Supp.2d 761, 765 (D.N.J. 2000) (“given the liberal standard applied to the amendment of
pleadings, courts place a heavy burden on opponents who wish to declare a proposed amendment
futile”); Butler v. White, 2014 WL 4436301, *2 (D.D.C. Sept. 8, 2014) (“the party opposing
amendment has the burden of convincing the Court why the amendment should not be granted”).

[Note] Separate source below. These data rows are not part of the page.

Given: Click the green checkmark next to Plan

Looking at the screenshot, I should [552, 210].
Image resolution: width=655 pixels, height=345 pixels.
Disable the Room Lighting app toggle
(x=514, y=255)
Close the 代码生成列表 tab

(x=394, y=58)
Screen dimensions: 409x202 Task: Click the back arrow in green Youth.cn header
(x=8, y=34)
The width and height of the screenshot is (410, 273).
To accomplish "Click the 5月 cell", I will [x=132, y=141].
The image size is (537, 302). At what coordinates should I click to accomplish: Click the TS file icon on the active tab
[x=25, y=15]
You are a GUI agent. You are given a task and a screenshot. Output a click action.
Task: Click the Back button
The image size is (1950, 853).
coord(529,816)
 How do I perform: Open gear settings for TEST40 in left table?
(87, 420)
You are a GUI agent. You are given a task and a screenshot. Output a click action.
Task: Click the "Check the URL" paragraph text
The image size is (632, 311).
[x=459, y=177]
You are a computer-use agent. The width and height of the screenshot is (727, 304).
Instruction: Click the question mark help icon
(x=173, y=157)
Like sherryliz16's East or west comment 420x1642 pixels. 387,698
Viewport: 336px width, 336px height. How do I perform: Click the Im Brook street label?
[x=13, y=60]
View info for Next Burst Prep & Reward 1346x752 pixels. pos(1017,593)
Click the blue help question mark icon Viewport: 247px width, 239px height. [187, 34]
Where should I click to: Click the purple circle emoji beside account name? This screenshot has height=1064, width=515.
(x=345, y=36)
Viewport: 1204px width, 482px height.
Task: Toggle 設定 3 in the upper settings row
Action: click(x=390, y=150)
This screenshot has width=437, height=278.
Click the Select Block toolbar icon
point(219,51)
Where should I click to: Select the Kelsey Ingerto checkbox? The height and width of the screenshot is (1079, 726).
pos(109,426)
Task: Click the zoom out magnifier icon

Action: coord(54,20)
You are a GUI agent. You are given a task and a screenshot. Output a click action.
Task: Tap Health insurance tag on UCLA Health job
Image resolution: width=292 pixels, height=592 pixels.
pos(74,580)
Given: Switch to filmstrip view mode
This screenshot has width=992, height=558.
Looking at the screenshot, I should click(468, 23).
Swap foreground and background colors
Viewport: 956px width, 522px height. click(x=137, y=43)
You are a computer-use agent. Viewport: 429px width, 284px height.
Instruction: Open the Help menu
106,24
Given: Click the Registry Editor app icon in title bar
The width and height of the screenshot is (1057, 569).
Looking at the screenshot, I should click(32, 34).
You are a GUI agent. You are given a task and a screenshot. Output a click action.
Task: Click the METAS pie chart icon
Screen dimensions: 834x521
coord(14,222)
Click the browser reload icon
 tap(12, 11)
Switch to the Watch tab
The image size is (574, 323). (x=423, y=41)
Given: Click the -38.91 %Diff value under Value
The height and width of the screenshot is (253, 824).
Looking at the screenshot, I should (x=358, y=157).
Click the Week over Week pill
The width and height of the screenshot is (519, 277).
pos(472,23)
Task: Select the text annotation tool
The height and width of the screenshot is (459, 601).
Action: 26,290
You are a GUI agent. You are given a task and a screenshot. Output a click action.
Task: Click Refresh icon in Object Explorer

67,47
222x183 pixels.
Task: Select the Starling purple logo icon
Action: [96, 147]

Upon careful review of the parties’ submissions, the undersigned finds that plaintiffs
have not met their burden of establishing that Skippers Landing’s proposed Amended Answers
would be futile with respect to Affirmative Defenses #4, 5, and 9. Plaintiffs’ opposition provides
only the barest of statements, devoid of supporting authorities or persuasive reasoning, why
plaintiffs contend those defenses must necessarily fail as a matter of law. Moreover, given the
ambiguities in plaintiffs’ own pleadings (i.e., the Complaint filed by Beech and Warhurst, and
the Complaint in Intervention filed by Leith), the Court cannot categorically rule out the
possibility that those Affirmative Defenses might reasonably come into play as this litigation
unfolds.1 Accordingly, the amendments will be allowed and plaintiffs’ objections to same are
For all of the foregoing reasons, Skippers Landing’s Motion for Leave to Amend
Answers (doc. 39) is granted. Pursuant to Section II.A.6. of this District Court’s Administrative
Procedure for Filing, Signing and Verifying Documents by Electronic Means, Skippers Landing
is ordered, on or before December 5, 2014, to file as freestanding pleadings its Amended
Answers in substantially the same form as the proposed amended pleadings appended to its
Motion as Exhibits A and B.
DONE and ORDERED this 2nd day of December, 2014.
s/ WILLIAM H. STEELE
CHIEF UNITED STATES DISTRICT JUDGE
For example, plaintiffs’ pleadings frame their claims, in part, as being for breach
of contract, both civil and maritime. Plaintiffs’ references to “civil and maritime” causes of
action suggest that at least a portion of their claims may arise outside the federal maritime lien
context. Additionally, plaintiffs have presented no authority concerning the interplay between
Alabama Code §§ 35-11-6 and 35-11-60 and the specific claims asserted here, nor have they
explained why the laches defense would be foreclosed in this context. More generally, if
Skippers Landing is right that the lien claims in this case are not related to alleged necessaries
provided to the Vessel by plaintiffs, then the maritime lien character of plaintiffs’ claims is in
doubt and these affirmative defenses may come to the fore. The point is simple: On this record
and on this showing by plaintiffs, the Court cannot conclude as a matter of law that these
defenses would necessarily fail (i.e., that they are futile). Therefore, the amendment is properly
allowed under the liberal standard of Rule 15(a).